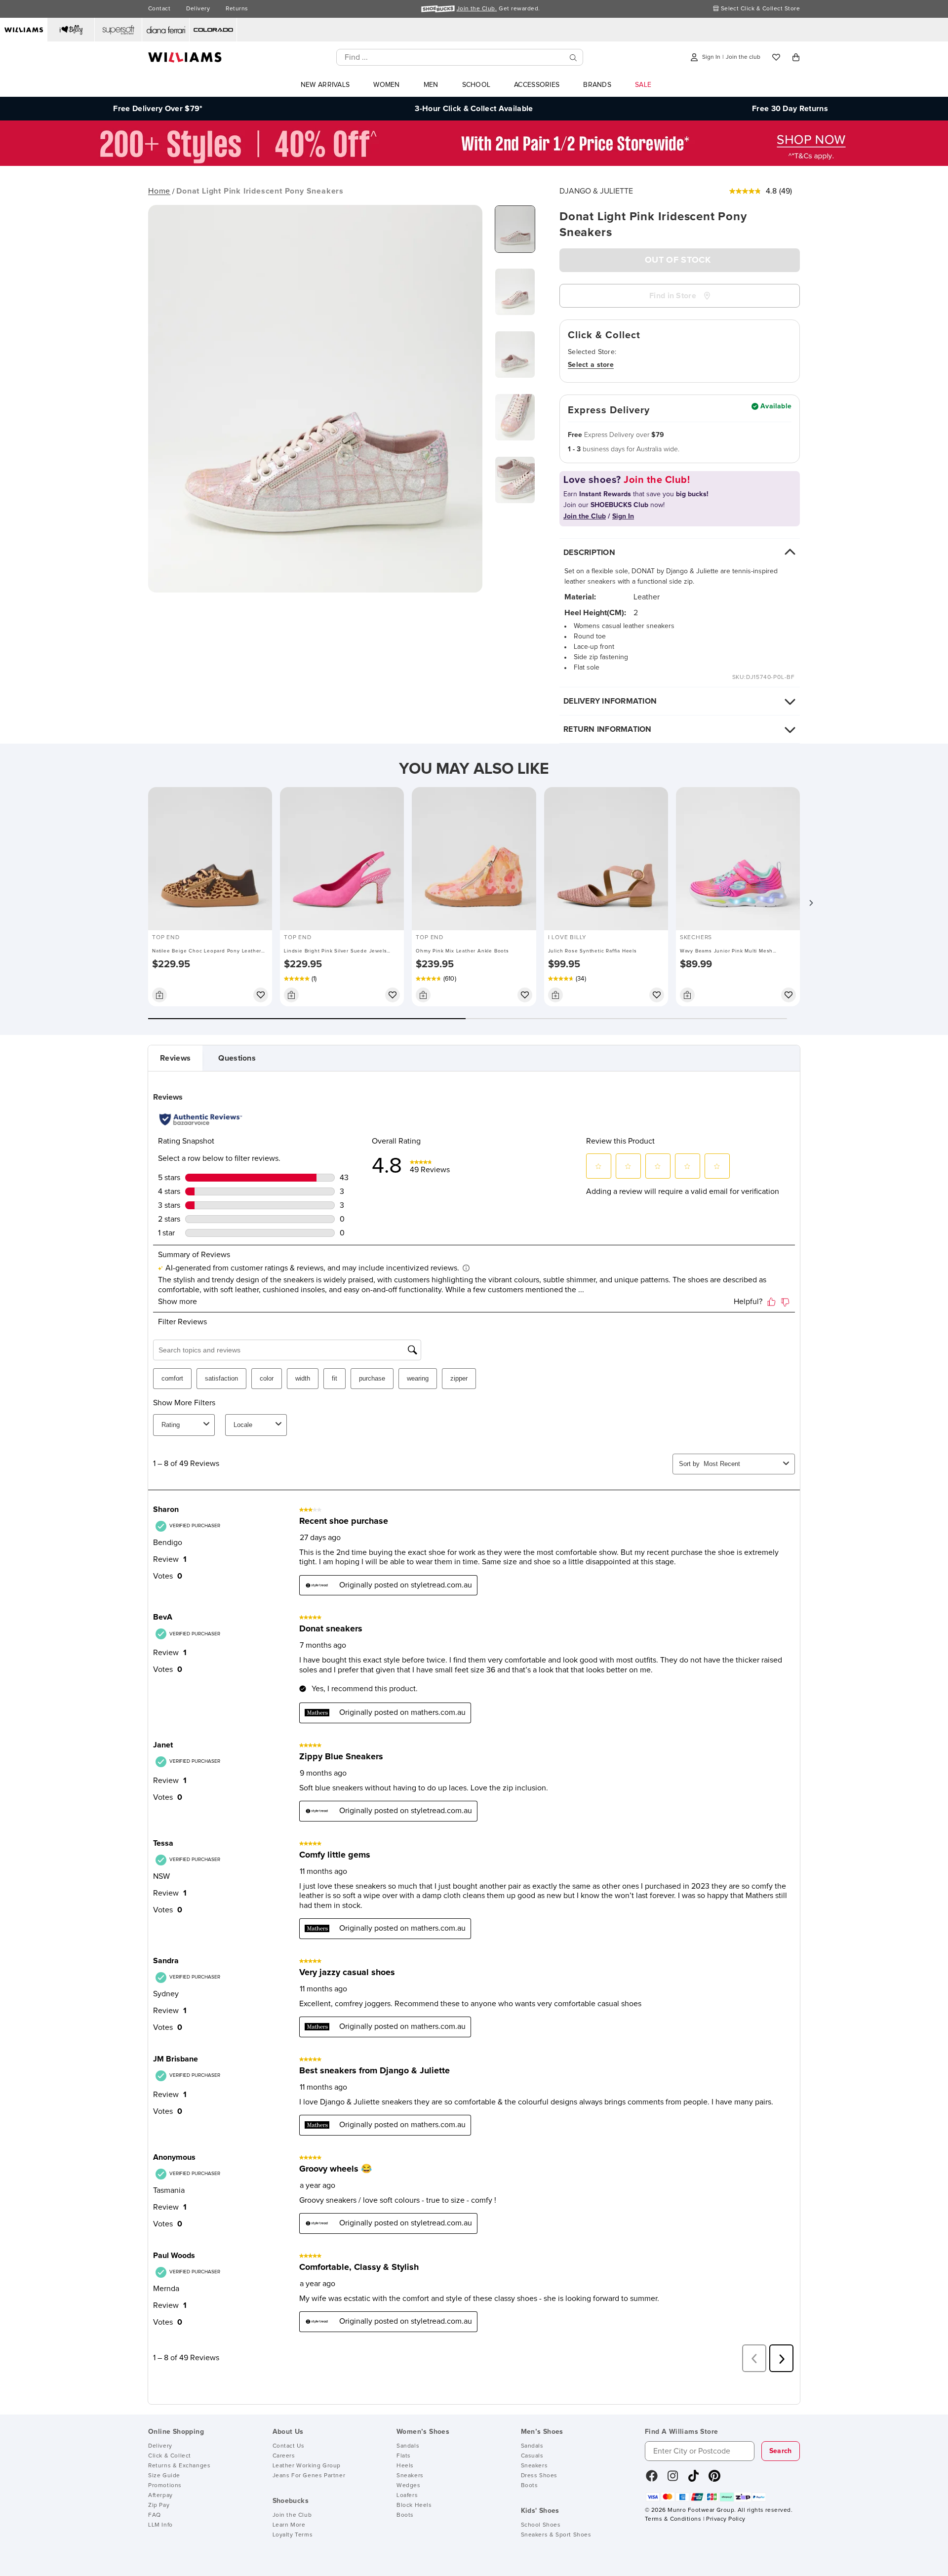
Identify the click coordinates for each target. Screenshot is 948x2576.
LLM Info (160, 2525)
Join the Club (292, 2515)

------------------------------

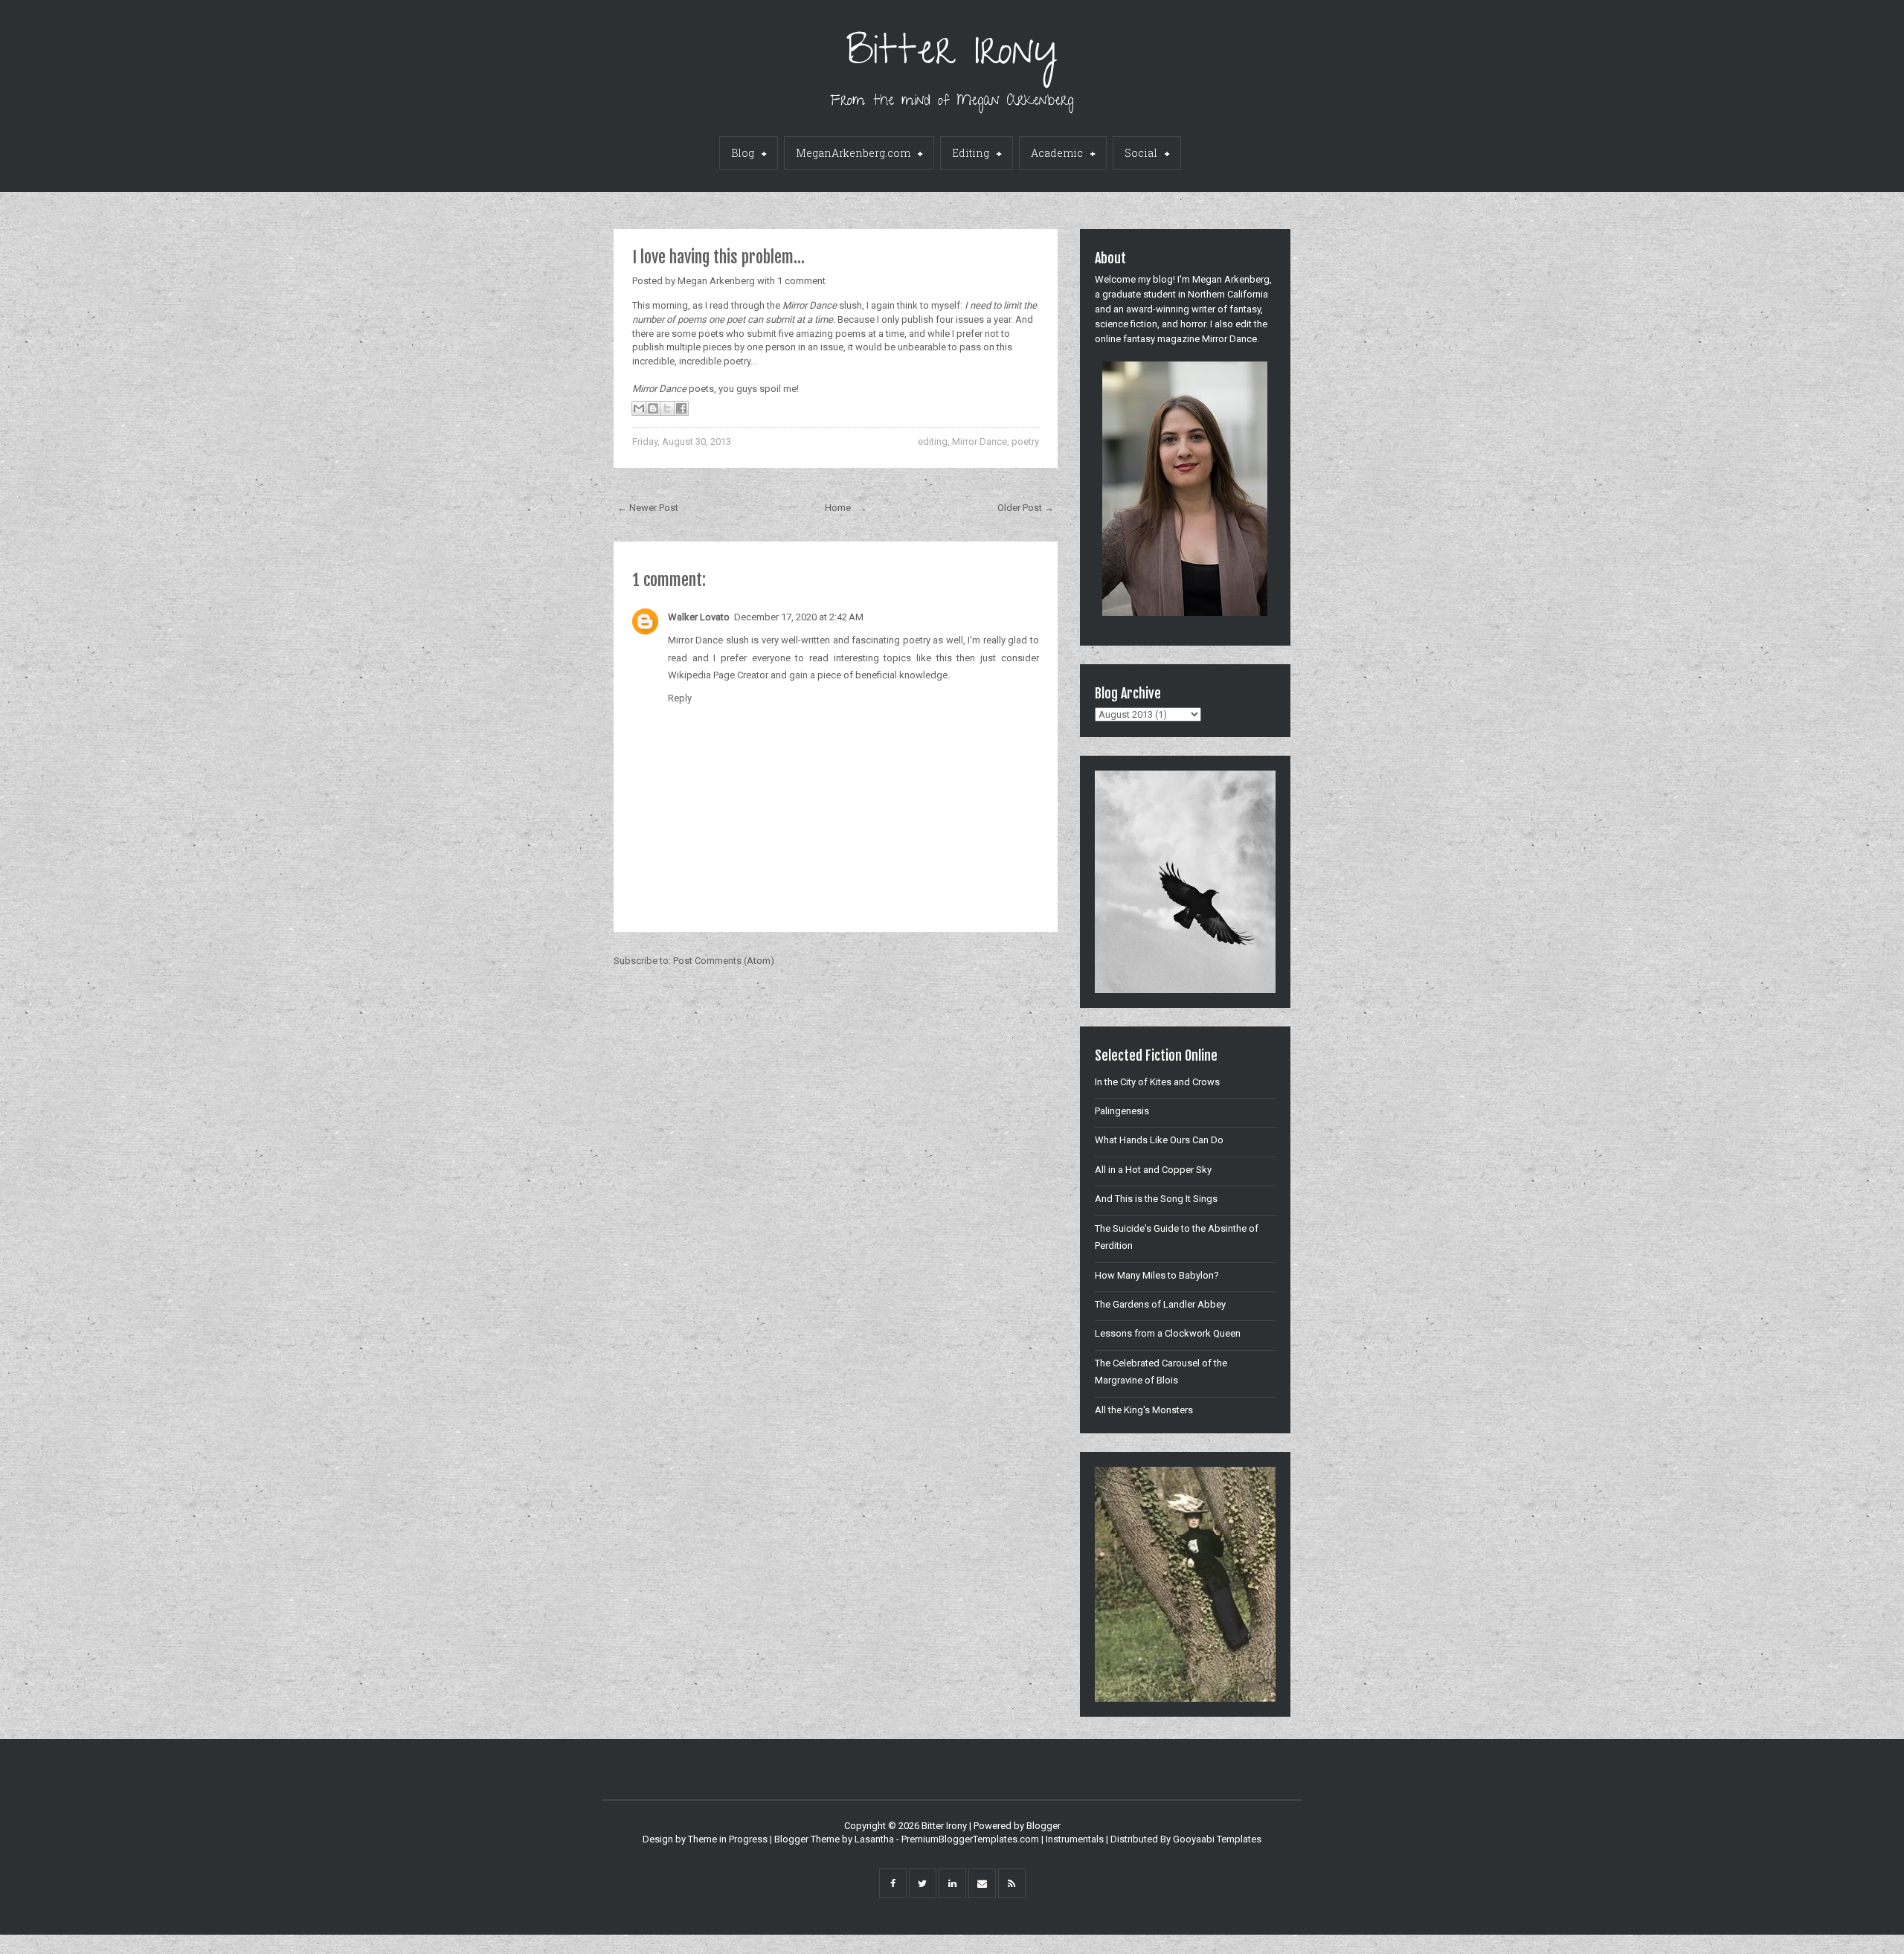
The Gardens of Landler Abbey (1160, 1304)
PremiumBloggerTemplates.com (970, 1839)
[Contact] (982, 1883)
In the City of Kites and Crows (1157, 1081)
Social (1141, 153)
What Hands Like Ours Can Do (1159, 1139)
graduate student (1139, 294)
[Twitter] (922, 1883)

------------------------------

Above are the records. Copy the lines beginning at the one that has "Identify the click" and ending with the one that has "Join the Club (292, 2515)", unchanged.

Written solution:
Identify the click coordinates for each target. Screenshot is 948x2576.
LLM Info (160, 2525)
Join the Club (292, 2515)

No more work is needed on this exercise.